The Office of Thrift Supervision suggested that the lawyers' group is the one that should be doing the soul searching. It was the agency's first formal response to the ABA.

The lawyers "should be doing some self-regulation, not complaining that the banking agencies were trying to enforce banking laws," the OTS' acting chief counsel, Carolyn B. Lieberman, said in an interview Monday.

In a recent speech at the ABA's 115th annual meeting, held in New York, she said the lawyers' group should consider "the extent to which lawyers representing thrift institutions failed to adhere to professional standards and what the profession's response to those failures should be."

Improper Assistance

"While the great majority of banking and thrift lawyers have represented their clients responsibly and professionally, much of the serious wrongdoing that occurred in the savings and loan industry could not have happened without the improper assistance of lawyers," Ms. Lieberman said in the speech.

In January, an ABA working group drafted a report called, "Laborers in Different Vineyards? The Banking Regulators and the Legal Profession." The report criticized enforcement powers that regulators applied against law firms representing depository institutions.

The ABA report was triggered by the OTS' action against the New York law firm of Kaye, Scholer, Fierman, Hays and Handler, which agreed to pay $41 million to settle charges involving its work for Charles Keating's Lincoln Savings and Loan Association.

The ABA paper argued that legislation is needed to prevent regulators from issuing asset preservation orders without a judicial proceeding and to force banking agencies to use the court system instead of cease-and-desist orders to secure monetary damages.

But the OTS disagreed: "Congress quite clearly intended that the banking agencies have the power to preserve respondents' assets," Ms.
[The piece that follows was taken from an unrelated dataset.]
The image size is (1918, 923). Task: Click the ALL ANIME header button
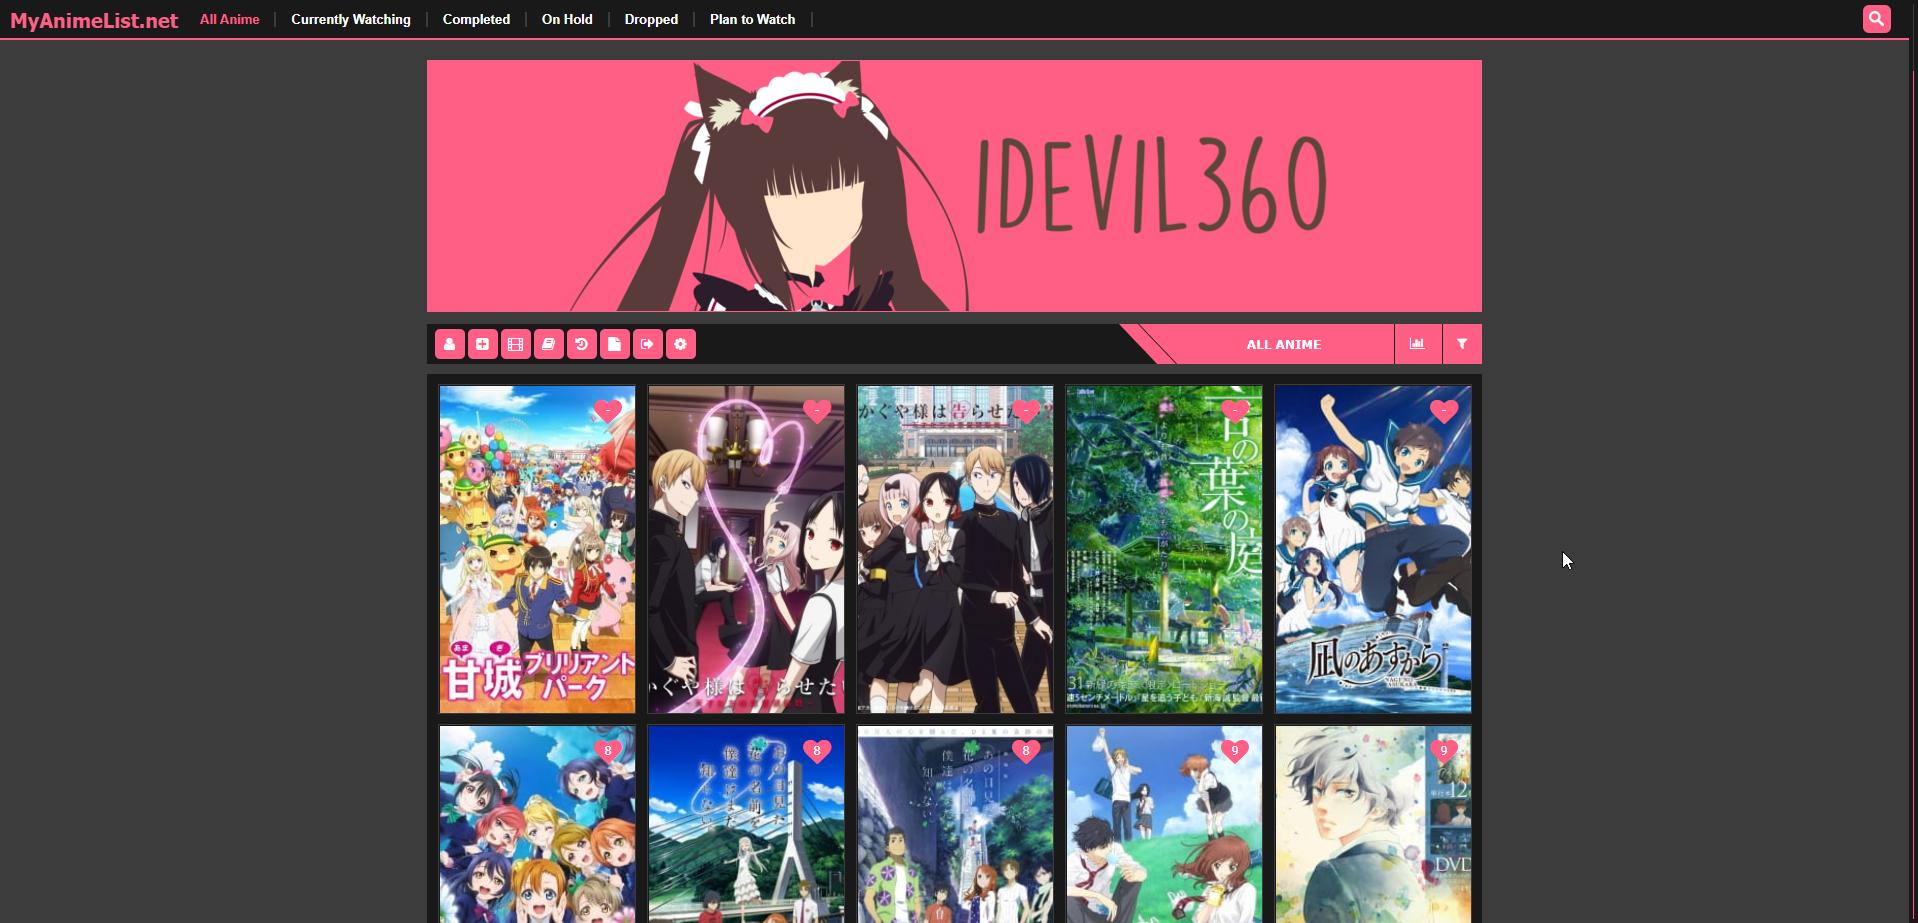tap(1283, 344)
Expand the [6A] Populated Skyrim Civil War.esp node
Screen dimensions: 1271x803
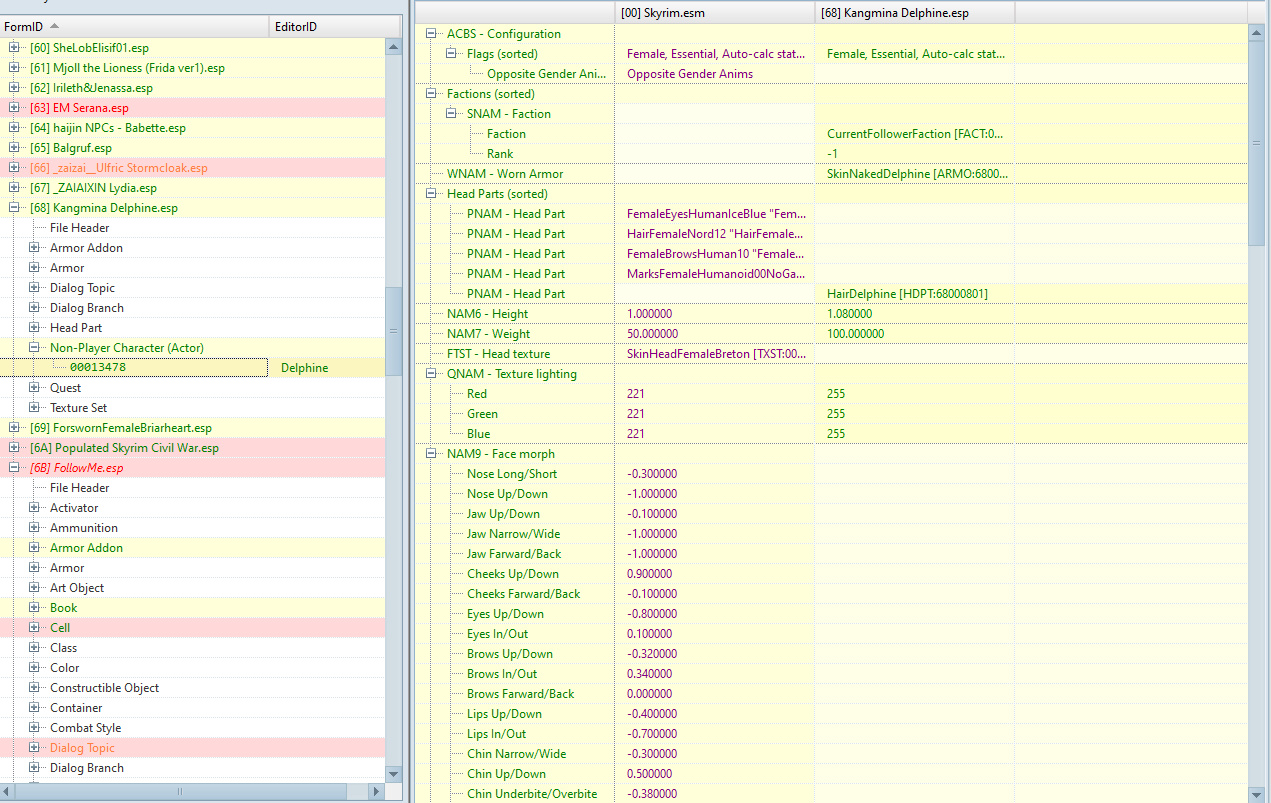coord(14,448)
Lieberman told the ABA. Monetary recoveries by the OTS "are available only in the event of the commission of unsafe or unsound practices or of violations of a law, rule, or regulation" or other enforcement actions.

For that reason, "remedying such acts is inextricably related to the government's regulation of banks and thrifts," she said.
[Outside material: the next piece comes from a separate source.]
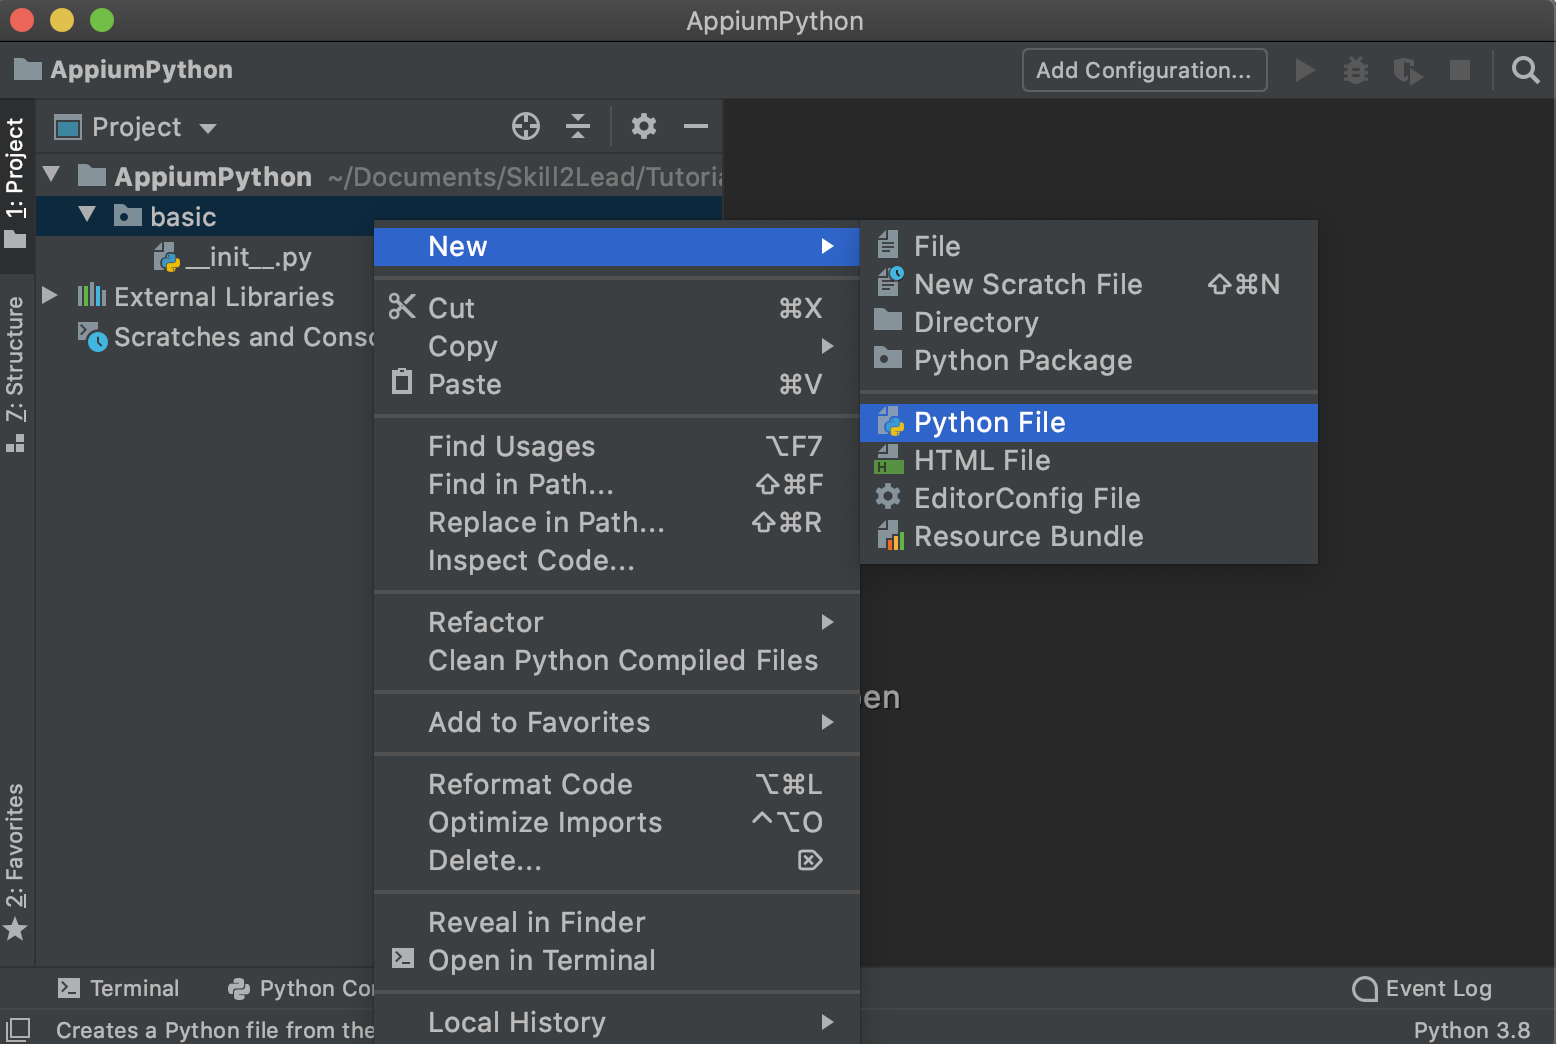The height and width of the screenshot is (1044, 1556).
Task: Click the Stop square icon in toolbar
Action: click(1460, 70)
The OTS addressed other points brought up in the ABA paper, such as the responsibility of law firms to disclose information about their clients to regulators, and what responsibilities attorneys have to notify an institution's top officers of problems.
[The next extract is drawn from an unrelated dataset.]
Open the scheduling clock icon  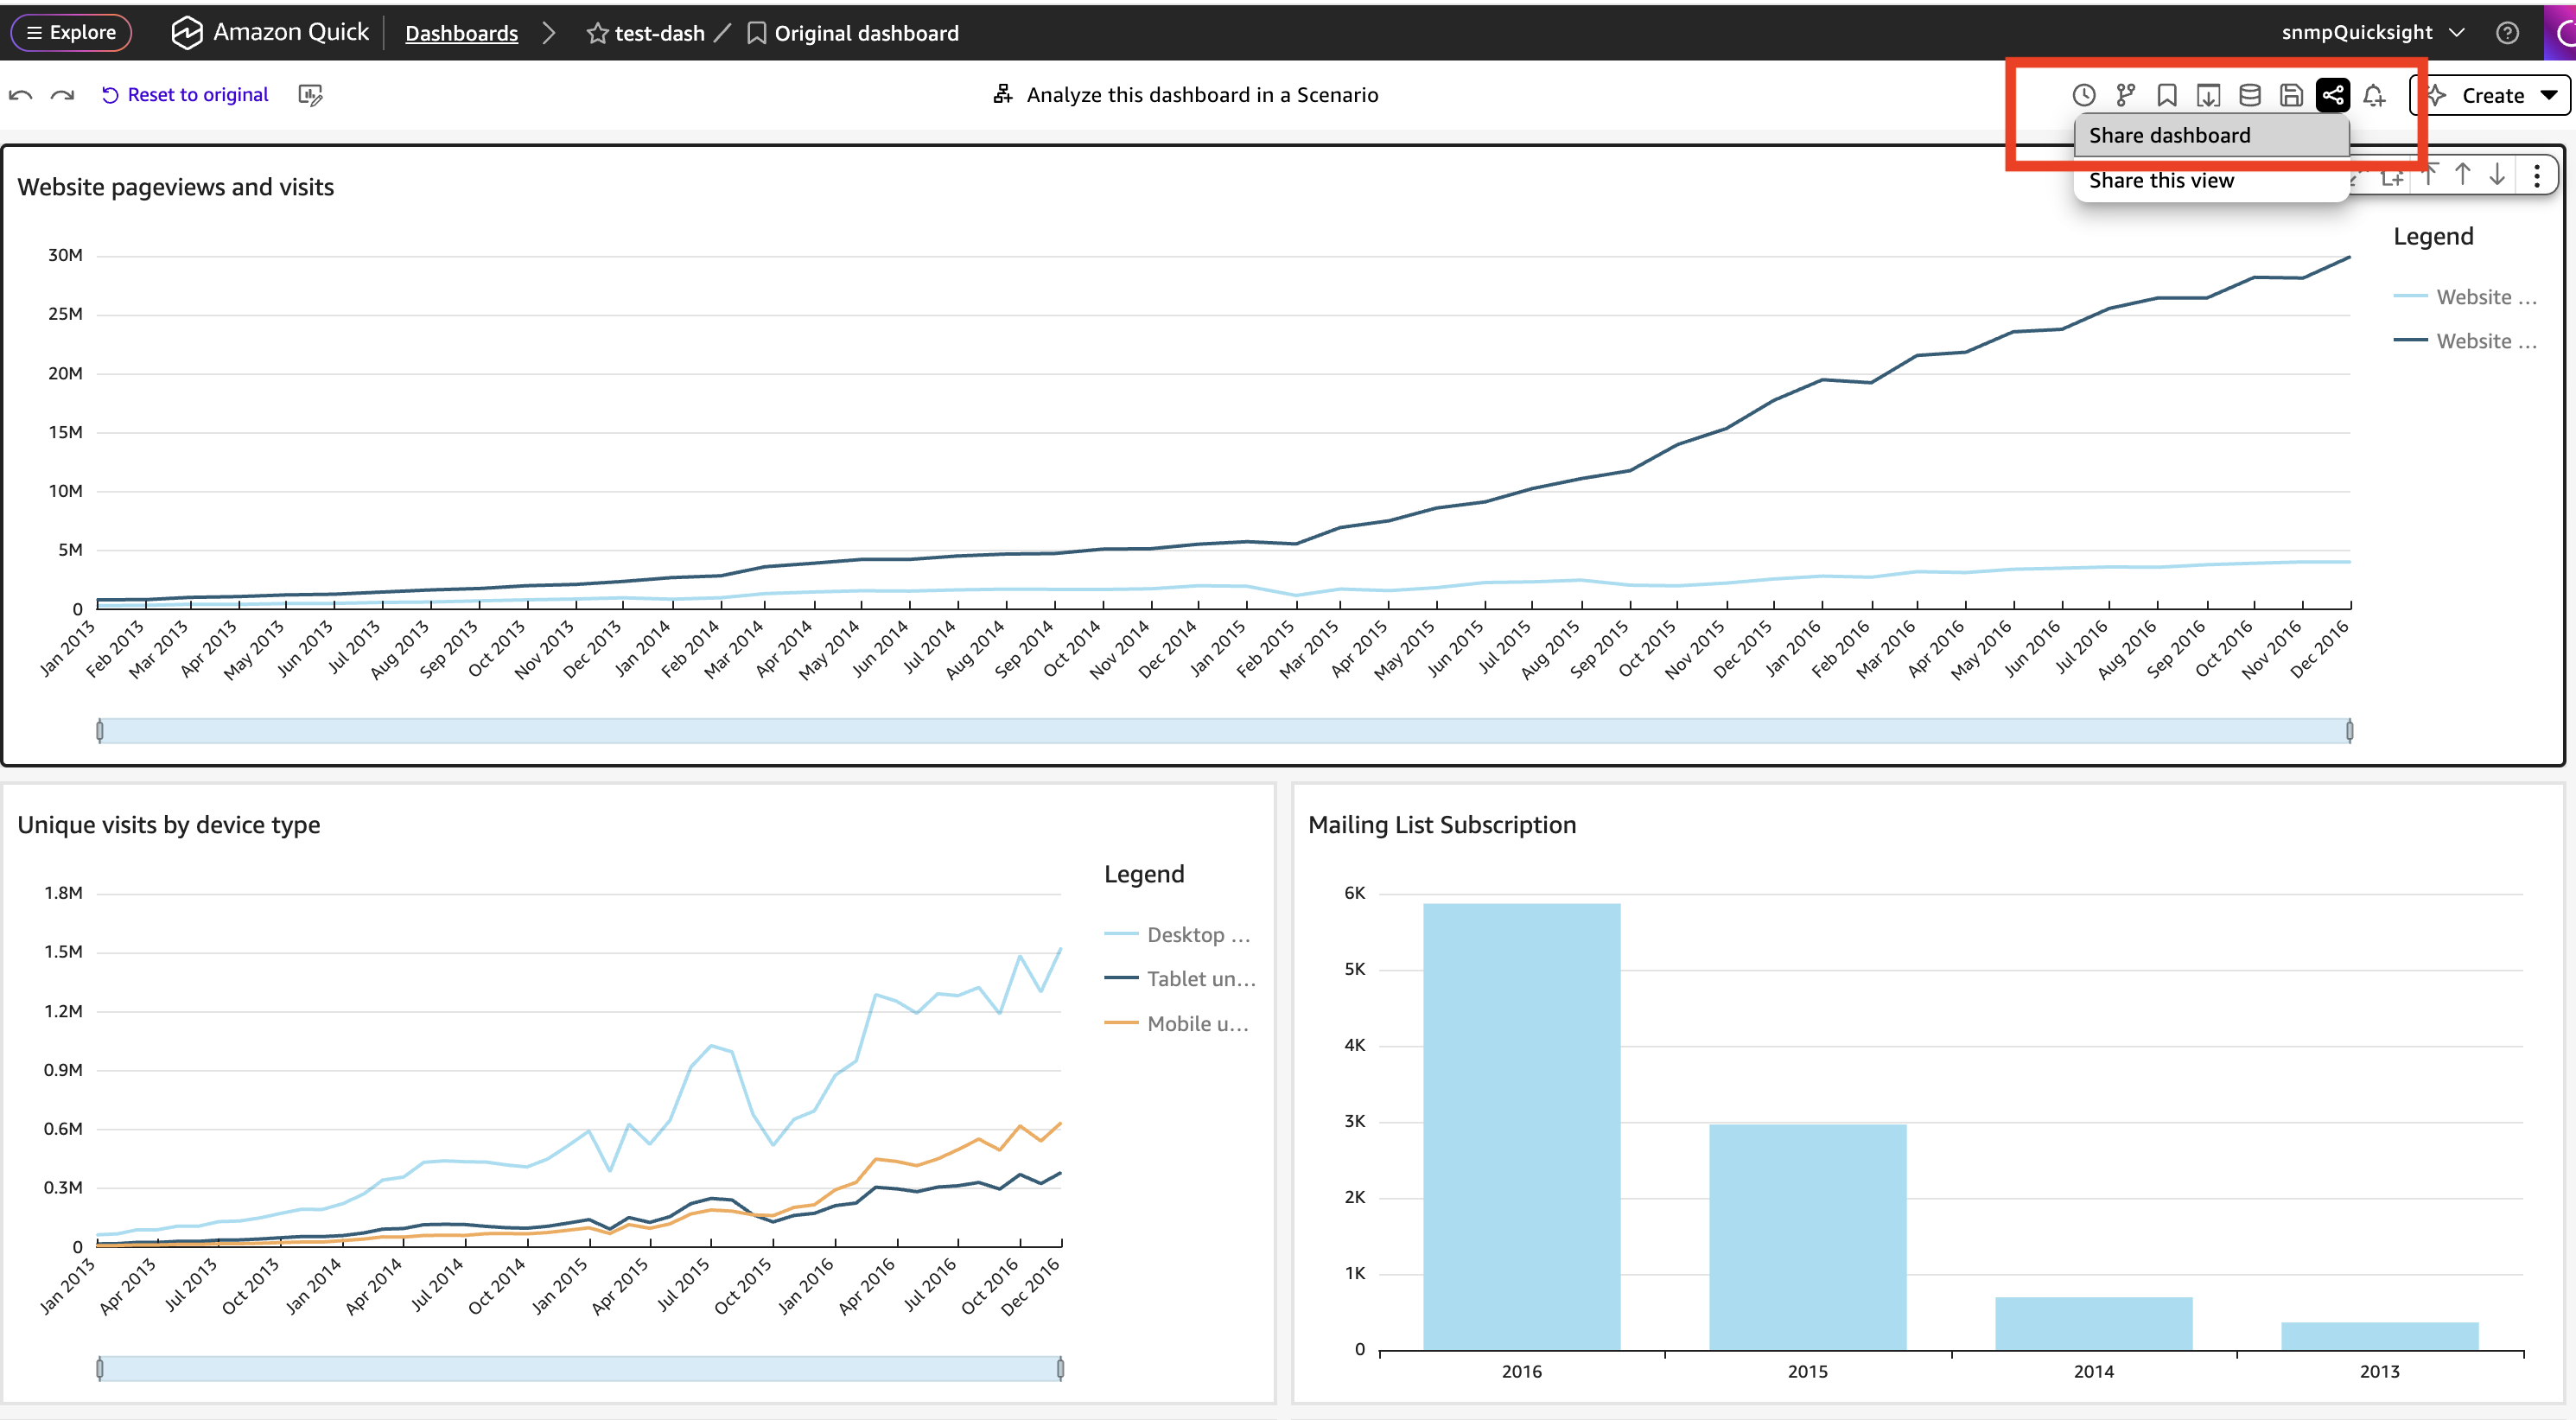[2084, 95]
"Institutions have a number of disclosure obligations to federal banking regulators," Ms. Lieberman said. "These disclosure obligations are not reduced because the institution is represented by counsel."

"It should be understood that breaches of fiduciary duty have long been considered unsafe and unsound practices and can cause significant harm to a thrift institution and its shareholders and depositors," Ms. Lieberman said. "We seriously doubt whether failure to seek correction of what a lawyer knows to be a fiduciary breach could ever be in the best interests of the organizations."